El deporte, una pasión

De la mano de ese acompañamiento incondicional fue posible que Ramón desplegara una de sus pasiones: el deporte. «Yo soy hincha de River Plate, pero no soy fanático. Mi pasión comenzó cuando mi hijo empezó a jugar al fútbol en el Club Unión, allá por el año 2000. Armamos una categoría y comencé a transitar un camino. Después me fui a Juventud, arranqué como técnico. Después estuve en la filial local de River Plate, convocado por Javier Silva. También estuve en Banco Provincia, en Tráficos y volví a River.

Cuando la pregunta lo interroga sobre si se define como un técnico del fútbol infantil, prefiere decir que es un «colaborador del fútbol» y explica: «Un técnico plantea un modo de jugar para ganar, nosotros acompañamos a los chicos en el aprendizaje, aunque algunos piensen que estoy loco».

Reconoce que la filial local de River fue durante varios años como su segunda casa. «Cuando me propusieron coordinar la tarea allí para levantar la sede, no lo dudé. Y toda mi familia se comprometió en esa tarea, íbamos a cortar el pasto, marcábamos la cancha. Viví muchas cosas buenas, en una oportunidad, conseguimos el dinero para contratar a un buen técnico y armamos las categorías desde el fútbol infantil hasta la sub 23 y la primera. Después me quisieron poner como empleado, pero para mí el Club era más que eso, así que di un paso al costado. A veces me reprocho por qué no luché por lo que quería», expresa. Y sobre su presente, comenta que desde hace cinco años es coordinador del fútbol infantil en el Club Argentino. «Es una tarea de mucha responsabilidad que me ha dado también enormes satisfacciones. Me convocó Guillermo Capdevila y siempre trabajé muy bien allí».

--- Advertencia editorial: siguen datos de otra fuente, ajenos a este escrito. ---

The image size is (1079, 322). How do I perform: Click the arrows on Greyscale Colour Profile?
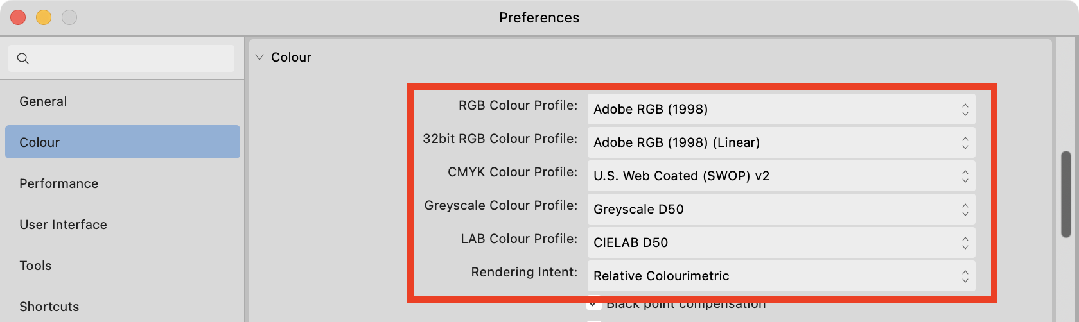click(965, 209)
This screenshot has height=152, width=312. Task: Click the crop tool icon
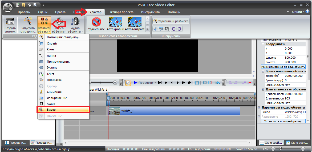pos(167,29)
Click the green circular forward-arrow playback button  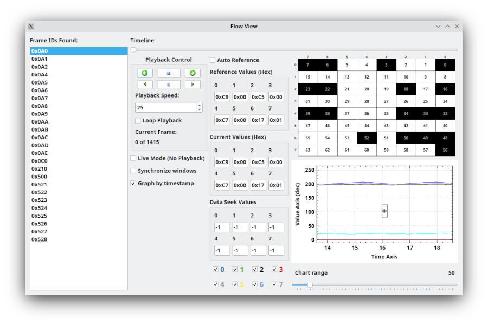(x=192, y=73)
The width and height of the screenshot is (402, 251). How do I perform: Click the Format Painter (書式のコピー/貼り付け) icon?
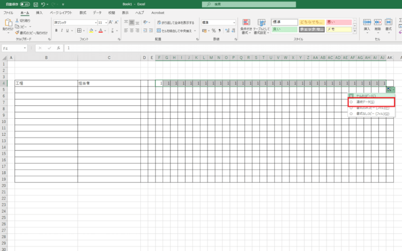(18, 33)
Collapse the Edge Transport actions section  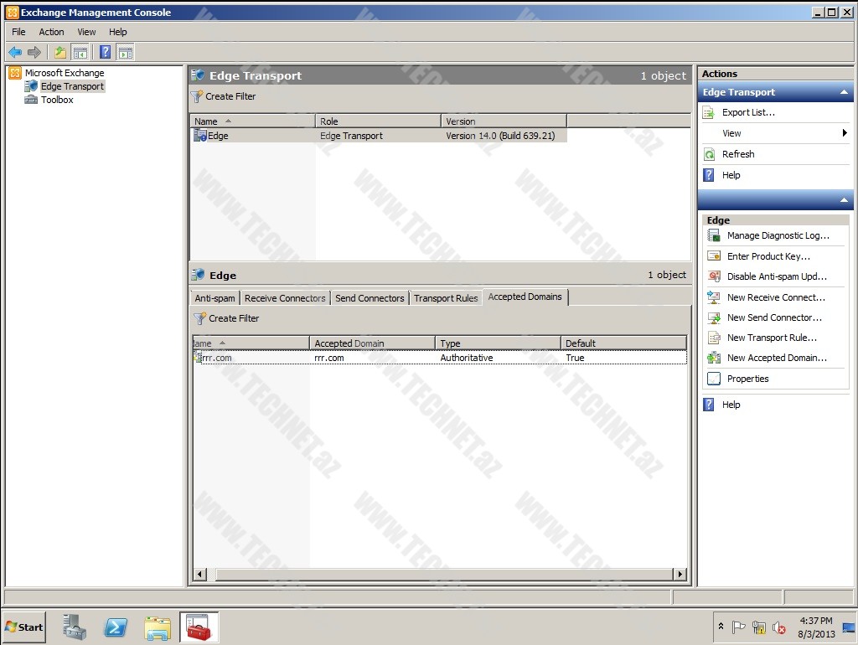(845, 92)
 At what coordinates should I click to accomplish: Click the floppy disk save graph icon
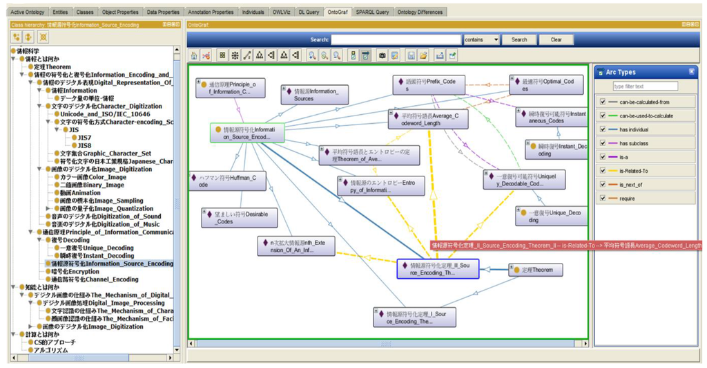tap(412, 55)
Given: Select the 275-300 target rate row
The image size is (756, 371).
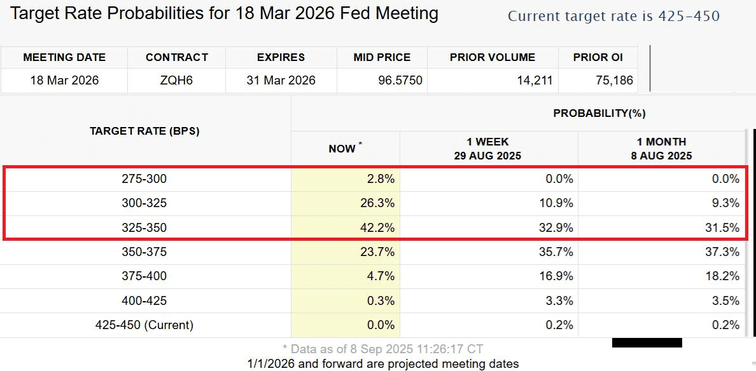Looking at the screenshot, I should coord(144,179).
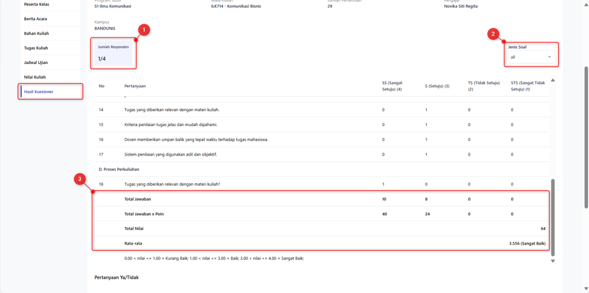
Task: Select question row 16 about umpan balik
Action: point(322,139)
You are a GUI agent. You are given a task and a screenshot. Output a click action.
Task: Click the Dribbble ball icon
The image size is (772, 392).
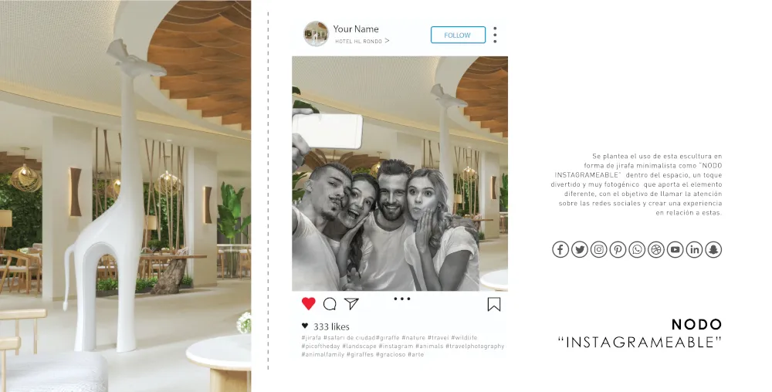click(655, 249)

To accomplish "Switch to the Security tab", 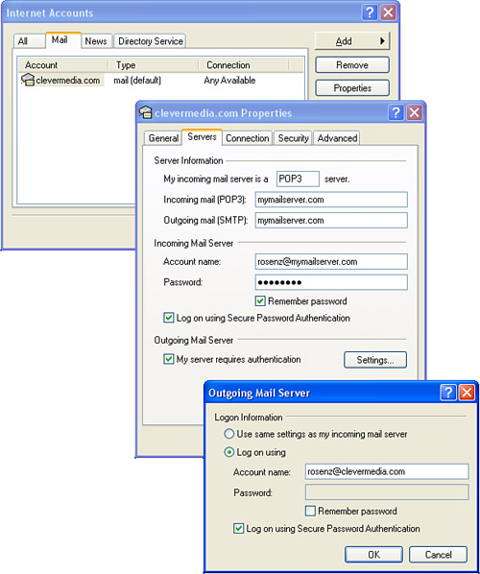I will [293, 138].
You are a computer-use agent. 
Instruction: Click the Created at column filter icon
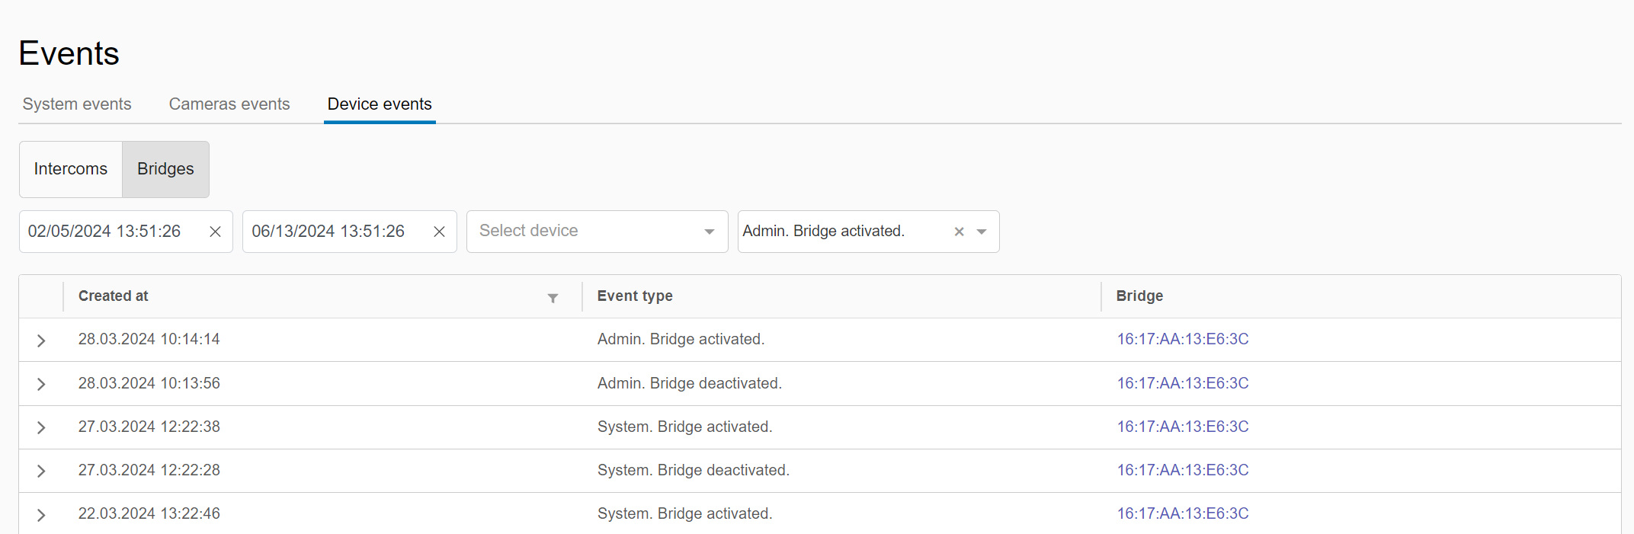click(x=553, y=298)
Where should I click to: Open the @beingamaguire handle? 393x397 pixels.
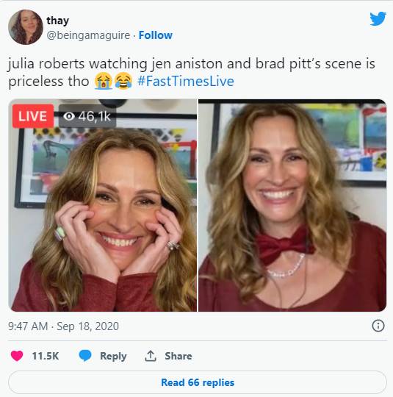coord(88,35)
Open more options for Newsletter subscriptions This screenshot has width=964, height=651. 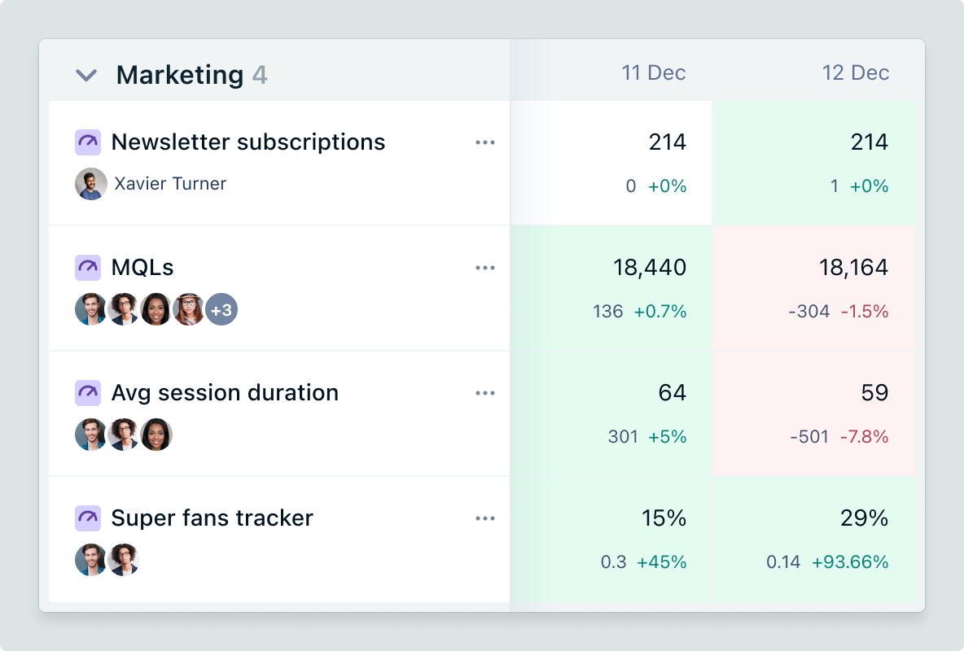click(485, 142)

«Arrancamos con 120 chicos de entre 6 y 11 años y hoy tenemos 250, se trabaja con ellos en un marco de respeto y he tenido la suerte de poder convocar y contar con profesores que los respetan y les enseñan», destaca, este hombre que vivencia la felicidad en una cancha y que, en cada lugar en el que estuvo respetó su convicción más profunda: no perder de vista que los chicos tienen que jugar con todo lo que ello implica, pero sin apuro, sin presiones y fundamentalmente acompañados en el respeto y la mirada atenta.

Sus anhelos

Cuando la entrevista termina, la charla transcurre entre anécdotas y sentimientos. Confiesa que en lo personal su único anhelo es que sus hijos puedan tener la casa propia. En lo deportivo, sueña con que independientemente de quien lo haga, Pergamino tenga un estadio de fútbol infantil.

Por lo demás, se siente agradecido. Y también se arrepiente de algunas cosas: «Me arrepiento de haber sido tan recto, de haber trabajado tanto, todo el día. Y de haberme perdido cosas, tendría que haber delegado más, para estar más con mis hijos. Aunque tenemos una hermosa relación, las vacaciones las conocieron de grande. Y eso está mal».

«Los hijos te tienen que respetar, no tener miedo. Por eso siempre les digo a los padres que se ganen ese respeto, que no los apuren, que los vean crecer y estén ahí para ellos», reflexiona. En retrospectiva, si pudiera volver a ver a aquel niño que siendo muy chico lavaba botellas para ayudar a sus padres, le diría que estudie. «Eso me diría, ‘estudia Ramón’. Porque si hubiera estudiado, hubiera llegado lejos», afirma. Y concluye, conmovido: «A aquel niño le hubiera gustado ser mecánico de aviones, pero eso estaba muy lejos del agua de charco».